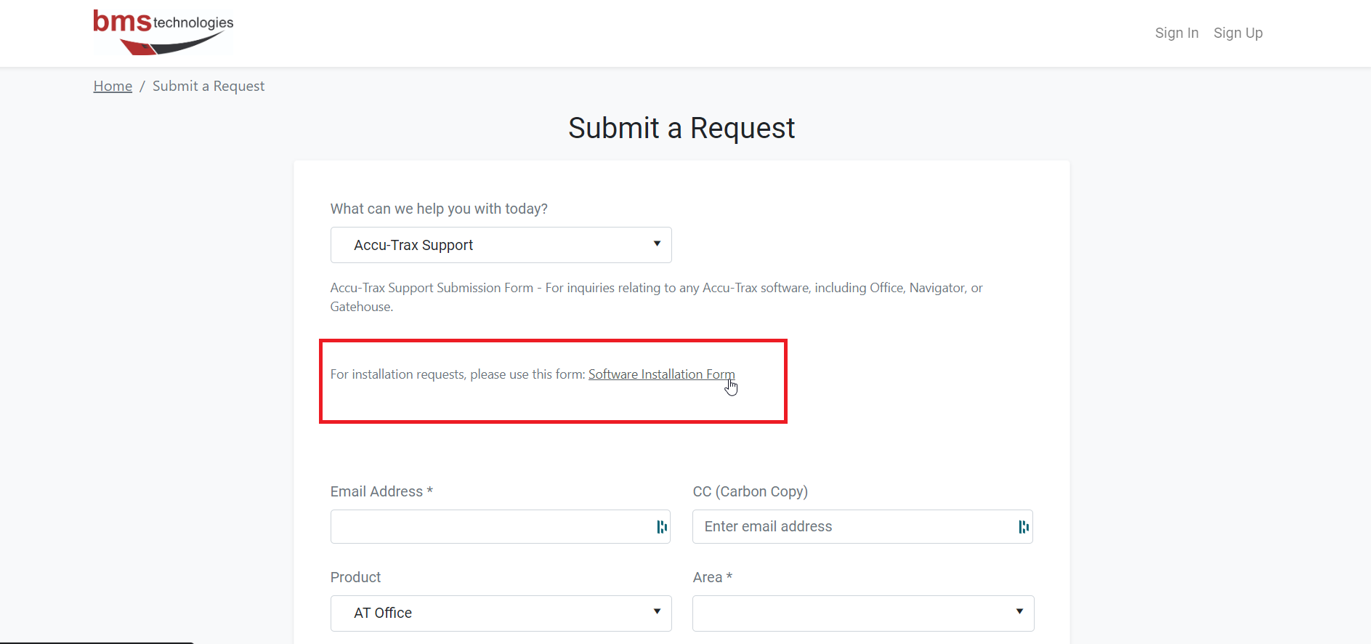Click password manager icon in Email Address field

(x=661, y=527)
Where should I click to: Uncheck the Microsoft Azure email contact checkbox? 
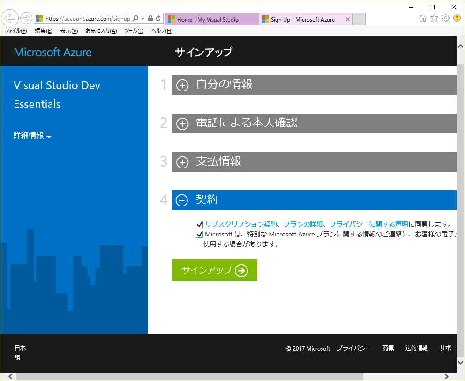pos(200,234)

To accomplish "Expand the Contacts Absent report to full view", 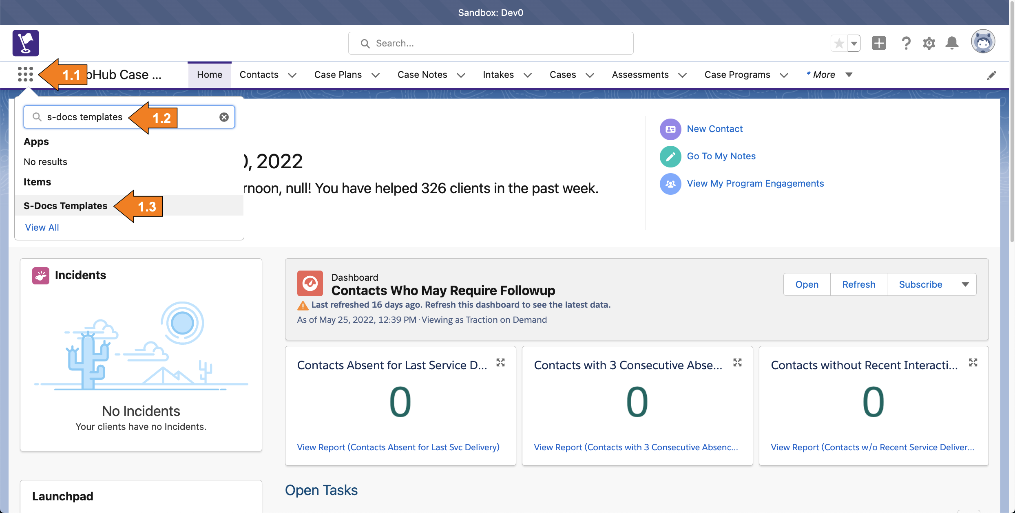I will 501,362.
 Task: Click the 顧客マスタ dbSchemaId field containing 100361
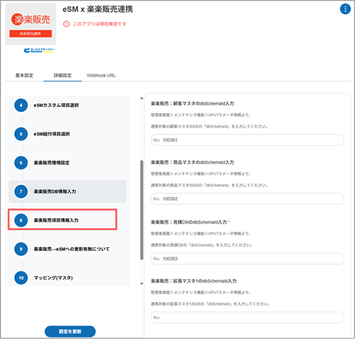(x=247, y=140)
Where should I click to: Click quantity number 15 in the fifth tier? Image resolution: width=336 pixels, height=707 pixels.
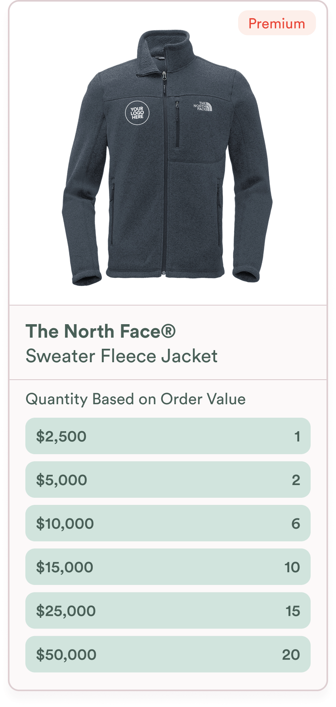(x=293, y=611)
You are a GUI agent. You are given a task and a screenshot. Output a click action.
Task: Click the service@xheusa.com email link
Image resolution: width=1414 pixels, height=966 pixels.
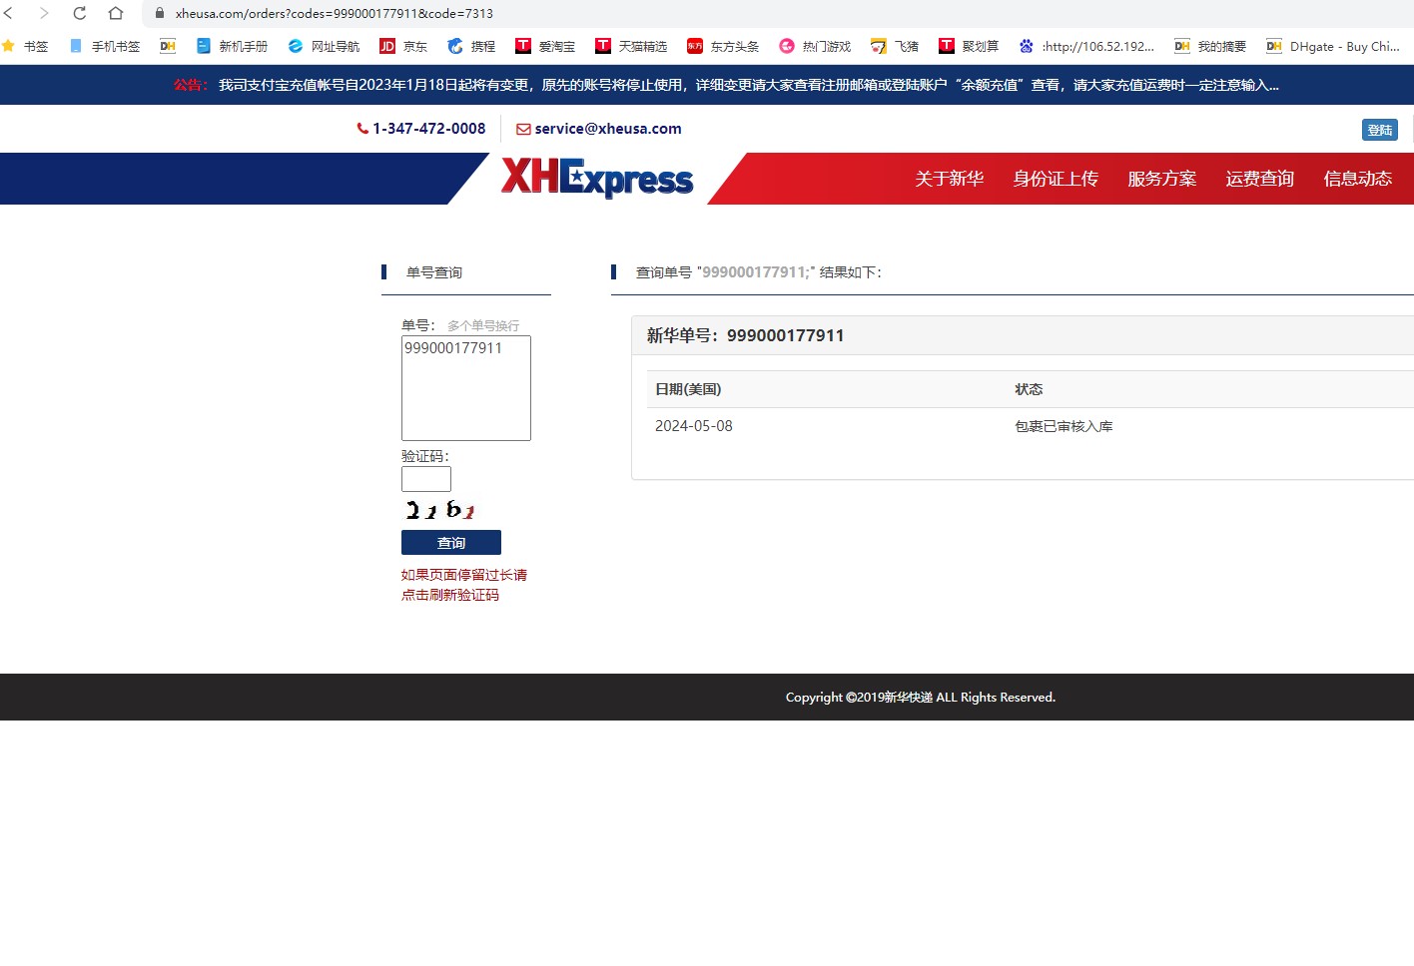click(599, 129)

▸ Written request: Turn everything from the line containing "You are a GUI" down to the end of the rows into a numbered list with one line per item, skipping any blank lines and leaving the pictures out.

▸ Problem solution:
1. You are a GUI agent. You are given a task and a screenshot. Output a click action.
2. Task: Click the service@xheusa.com email link
3. Image resolution: width=1414 pixels, height=966 pixels.
4. click(599, 129)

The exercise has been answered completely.